[Collection entries]
=-=-=-=-=

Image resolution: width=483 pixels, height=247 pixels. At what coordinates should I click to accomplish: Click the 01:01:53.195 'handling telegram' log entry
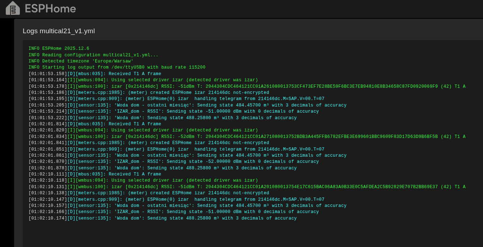point(176,99)
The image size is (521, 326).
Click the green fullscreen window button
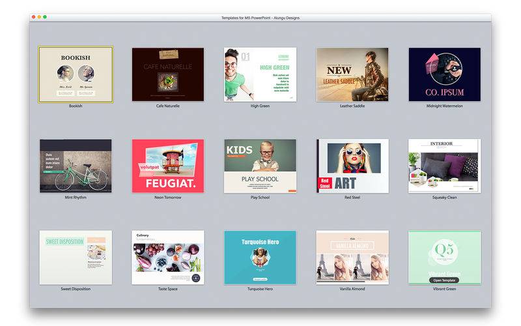(45, 16)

=-=-=-=-=

• _TASK PROMPT_
Word for word, restate the lines from the one containing "The image size is (521, 326)." through the end of the entries. Do not include pictures.

• _RESPONSE_
The image size is (521, 326).
Click the green fullscreen window button
(45, 16)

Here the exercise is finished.